In my own adaptation of PSG, however, substitution rather than
replacement is used. In the formal systems we're all most familiar with,
for instance high-school algebra, substitution rules, as we proceed
step by step to prove results in the system. The rule of substitution
is connected with our notion of a variable representing some particular
value. We can substitute various values for the variable that appears
at one or more places in a formula.
It appears, at first glance, that in phrase structure grammar, it is
replacement that we need, rather than substitution. For instance,
suppose we begin with a phrase structure rule
S -> NP gives NP NP
to describe the structure of a sentence "John gives Mary the book".
If we used substitution to derived the particular NPs in the example, we
could get
John gives John John
The book gives the book the book
Mary gives Mary Mary
which is of course not what we want. Instead, in PSG, we use a rule
of replacement, so we can replace the symbol NP with three different
values.
But wait! Isn't that hasty? In the general formula for an indirect
object sentence, there aren't really three NPs, since the arguments of
"gives" differ along the vertical dimension. Really, the general form
here is:
S -> NP1 gives NP3 NP2
using 1, 2, 3, in roughly the way they are used in Relational
Grammar. (I should mention that the canonical treatment in RG actually
treats the NP3 in my example as a 2 which has been advanced from an
original 3.)
So I propose that PSG is an algebraic system of the familiar sort
with constants (in place of the terminal symbols of ordinary PSG) and
variables (in place of the non-terminal symbols of ordinary PSG).

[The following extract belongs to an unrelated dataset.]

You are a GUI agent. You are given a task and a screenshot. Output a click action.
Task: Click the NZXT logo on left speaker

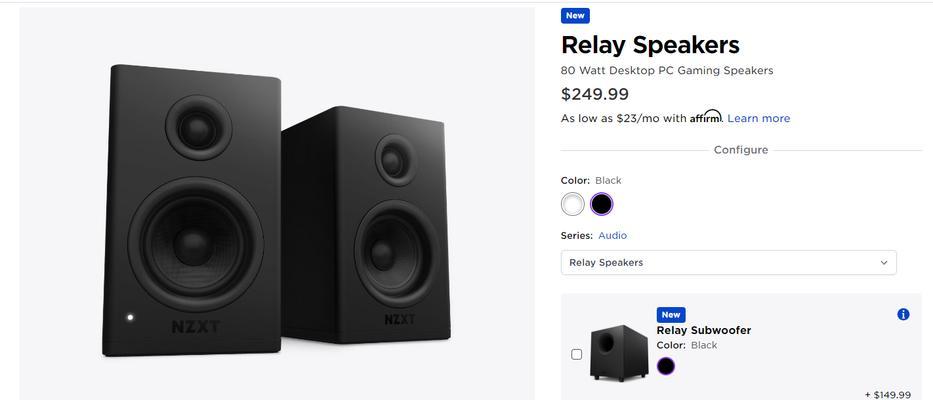click(196, 327)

It
looks at first like a different sort of system with "rewrite rules" only
when we neglect the vertical dimension which distinguishes variables
bearing different grammatical relations.
Because natural languages appear not to have any constructions like
the hypothetical *"John gives John John" mentioned above, I also adopt
as a general principle the Stratal Uniqueness Law (hereafter SUL) of
Relational Grammar, which, in my version, does not permit multiple
instances of the same variable with the same grammatical relation to
occur at the same level of analysis (in the same "stratum", that is).
Weak Generative Capacity
The weak generative capacity of a grammatical theory is the set of
strings it characterizes as sentences of the language the theory
purports to describe. Not everyone thinks this is a matter of any
importance, but nonetheless, that is what I am concerned with, here.
A language which is generated by a PSG (i.e., a context free phrase
structure grammar) is, by definition, a context free language. Whether
natural languages are context free languages is controversial, but I
think they are. The variety of generative grammar with a vertical
dimension that I will describe below generates only context free
languages.
However, if it were not for the SUL (stratal uniqueness law), this
would not be so. A grammar with variables, constants, and assignments
of strings to variables, can generate languages that are not context
free. Below is a simple example. To distinguish assignments of string
values to variables from phrase structure rules, I use an arrow "->"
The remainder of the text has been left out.